Art.10. De deskundigen zoals bedoeld bij artikel D.72, lid 3, van het Wetboek, kunnen aan de besprekingen deelnemen over de punten waarvoor ze worden geraadpleegd. De deskundigen nemen niet aan de stemming deel en nemen niet deel aan de besprekingen die leiden tot het besluitvormingsproces van het Comité.
  De deskundigen verbinden zich er schriftelijk toe het vertrouwelijk karakter van de debatten, de dossiers en de documenten in acht te nemen. De deskundigen leven het zakengeheim na.

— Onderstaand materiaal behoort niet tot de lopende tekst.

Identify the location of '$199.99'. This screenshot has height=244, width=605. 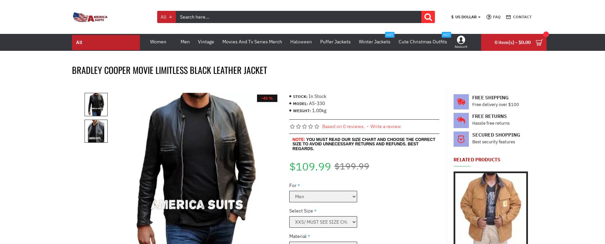
(351, 166).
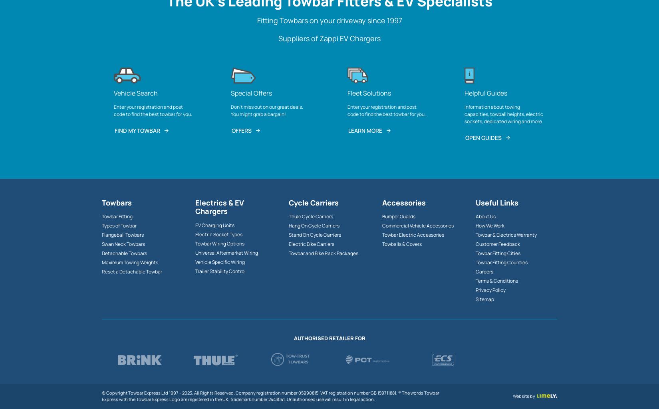 Image resolution: width=659 pixels, height=409 pixels. What do you see at coordinates (475, 202) in the screenshot?
I see `'Useful Links'` at bounding box center [475, 202].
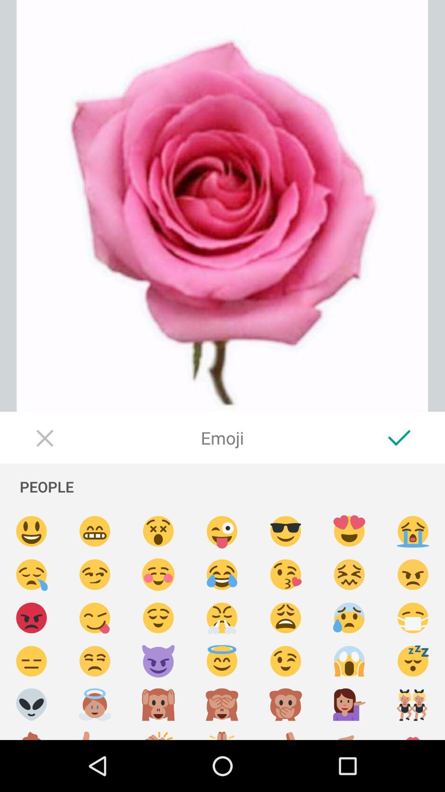 This screenshot has height=792, width=445. What do you see at coordinates (158, 704) in the screenshot?
I see `monkey emoji` at bounding box center [158, 704].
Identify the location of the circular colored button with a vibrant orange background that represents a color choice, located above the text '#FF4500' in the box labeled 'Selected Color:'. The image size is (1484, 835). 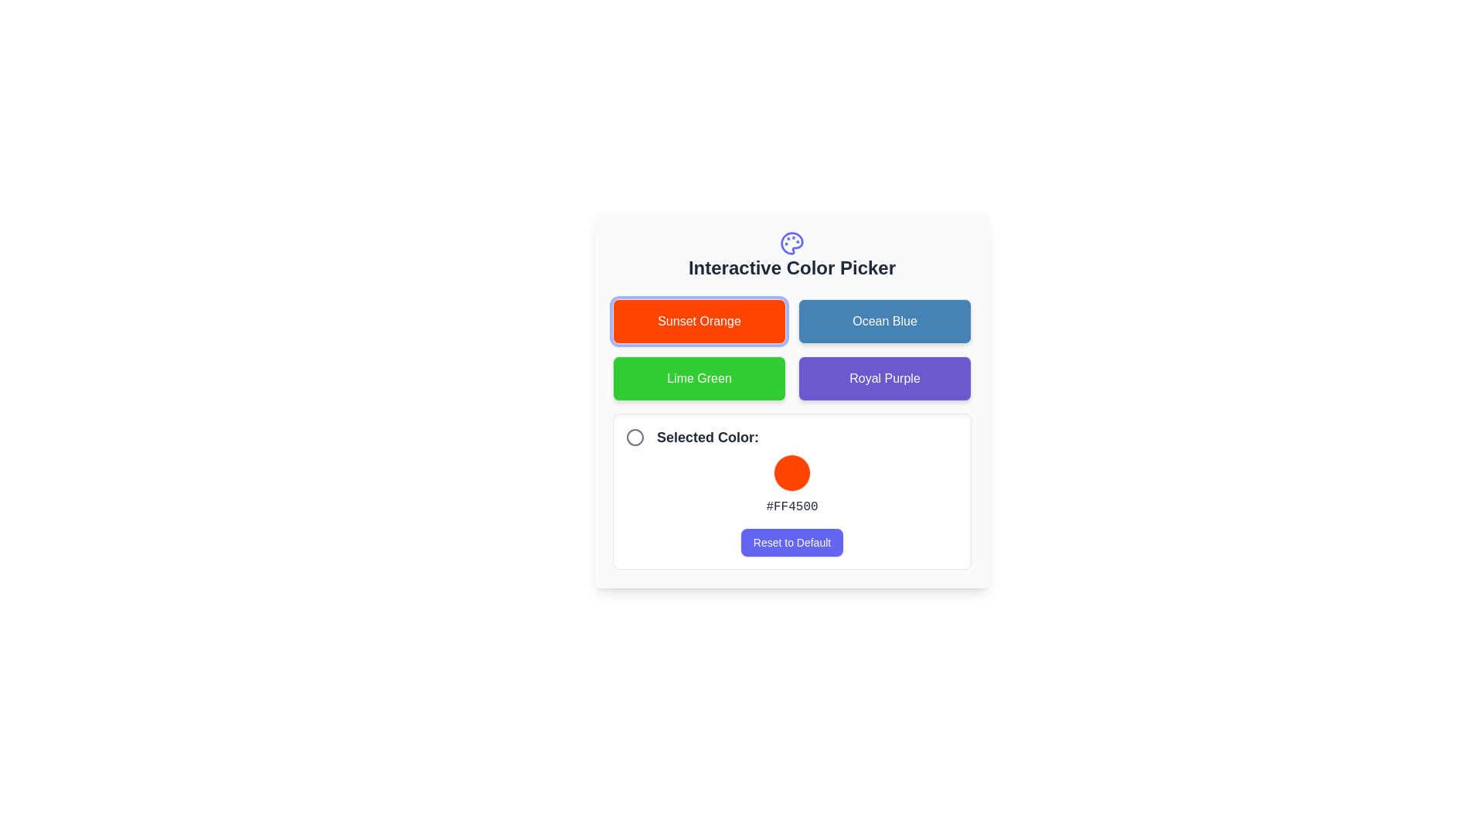
(792, 472).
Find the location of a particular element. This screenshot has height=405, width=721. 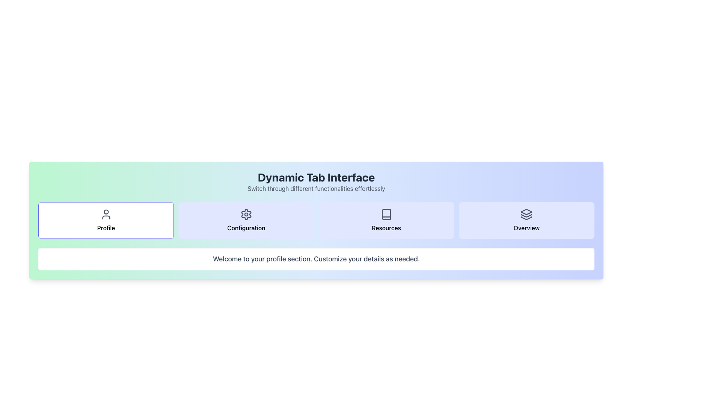

the 'Resources' tab icon, which is a book design located in the horizontal navigation bar, third from the left is located at coordinates (386, 214).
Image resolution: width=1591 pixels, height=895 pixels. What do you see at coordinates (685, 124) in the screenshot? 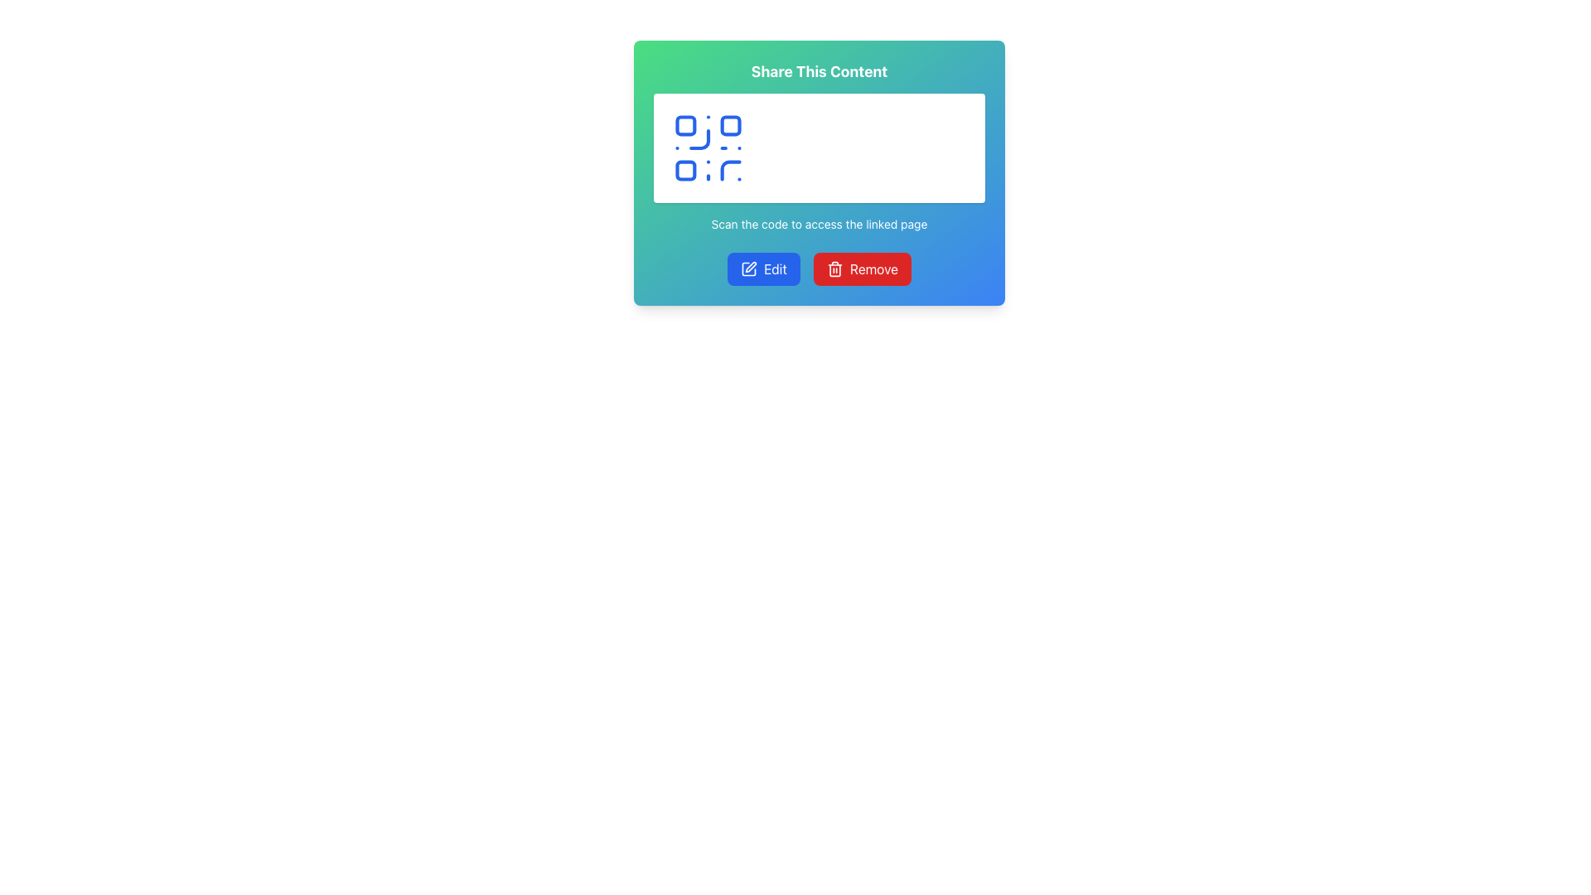
I see `the top-left square of the QR code design, which is a small square with slightly rounded corners and a blue stroke` at bounding box center [685, 124].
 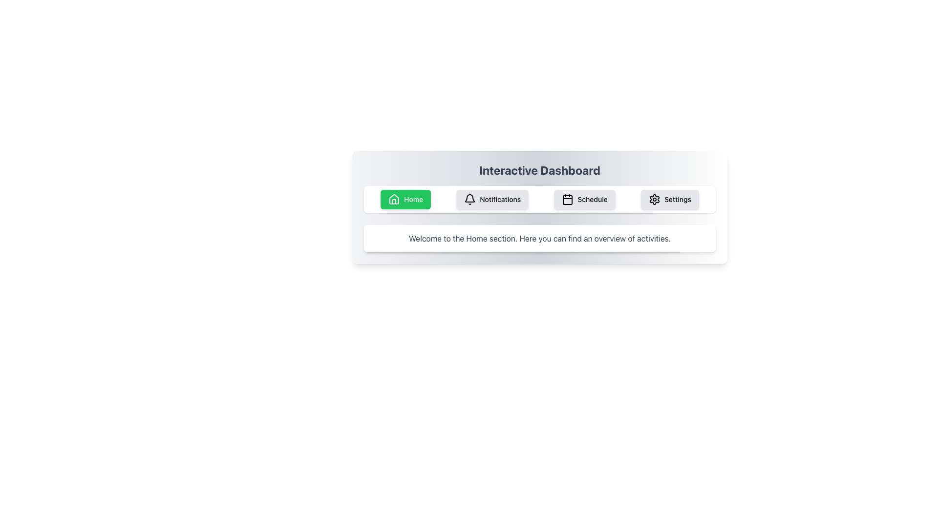 What do you see at coordinates (585, 199) in the screenshot?
I see `the 'Schedule' button which is the third button in the horizontal navigation bar, featuring a calendar icon and text, to change its appearance` at bounding box center [585, 199].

Art.11. De comitéleden hebben geen recht op aanwezigheidsgeld. Ze komen in aanmerking voor de terugbetaling van hun reiskosten overeenkomstig de regels die van toepassing zijn op de ambtenaren-generaal van het Waalse Gewest.

Art.12. § 1. Overeenkomstig Verordening (EU) 2016/679 van het Europees Parlement en de Raad van 27 april 2016 betreffende de bescherming van natuurlijke personen in verband met de verwerking van persoonsgegevens en betreffende het vrije verkeer van die gegevens en tot intrekking van Richtlijn 95/46/EG zijn verantwoordelijk voor de verwerking van de persoonsgegevens:
  1° de Dienst, voor het beheer, het secretariaat, de archieven van het Comité, en de procedures voor het ontslag van een comitélid als omschreven in artikel 5;
  2° het Comité voor het formuleren en het uitwisselen van adviezen, het delen van gegevens en informatie overeenkomstig de artikelen 5, 7, 8 en 9.
  § 2. De persoonsgegevens worden in de dossiers, voorgelegd aan het Comitén anoniem gemaakt.

HOOFDSTUK 4. - Slotbepalingen
Art.13. De Regering, op de voordracht van de Minister, stelt het Comité samen binnen een termijn van twaalf maanden te rekenen van de inwerkingtreding van dit besluit.

Art.14. Treden in werking de eerste dag van de maand volgend op het verstrijken van een termijn van tien dagen ingaand de dag na de bekendmaking van dit besluit in het Belgisch Staatsblad:
  1° de artikelen D.71 en D.72 van het Wetboek;
  2° dit besluit.

Art. 15. De Minister van Dierenwelzijn is belast met de uitvoering van dit besluit.